As usual, the comments are closed.

Have you ever realized that if spiritual warfare is ideological, the most crucial battle you will ever participate in takes place in your own heart? If the goal and the end game of this warfare is to bring "every thought [captive] to the obedience of Christ," that presupposes that my own first order of business must be victory in my own thought life.

I have no control over your thoughts. I can perhaps influence your thinking by proclaiming the truth of God's Word, but my role in that capacity is instrumental only. You can't really be accountable to me for your private thoughts, nor can I be similarly accountable to you. This is a battle you must fight, sometimes all alone. It's lonely, grueling, lengthy, frustrating—and it's the one great battle you can least afford to shirk.

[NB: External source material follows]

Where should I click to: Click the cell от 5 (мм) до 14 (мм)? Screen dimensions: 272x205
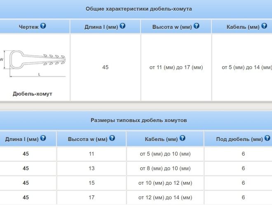(x=246, y=67)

Paul knew that. On occasion, he described the Christian warfare in precisely those terms:

  • Romans 7:22-23: "I delight in the law of God after the inward man: But I see another law in my members, warring against the law of my mind, and bringing me into captivity to the law of sin which is in my members."
  • Galatians 5:17: "The flesh lusteth against the Spirit, and the Spirit against the flesh: and these are contrary the one to the other: so that ye cannot do the things that ye would."

Paul was describing a struggle in his own heart. He says you can expect to have the same kind of internal conflict. That conflict you feel inside yourself is one of the key skirmishes you must win in the spiritual arena.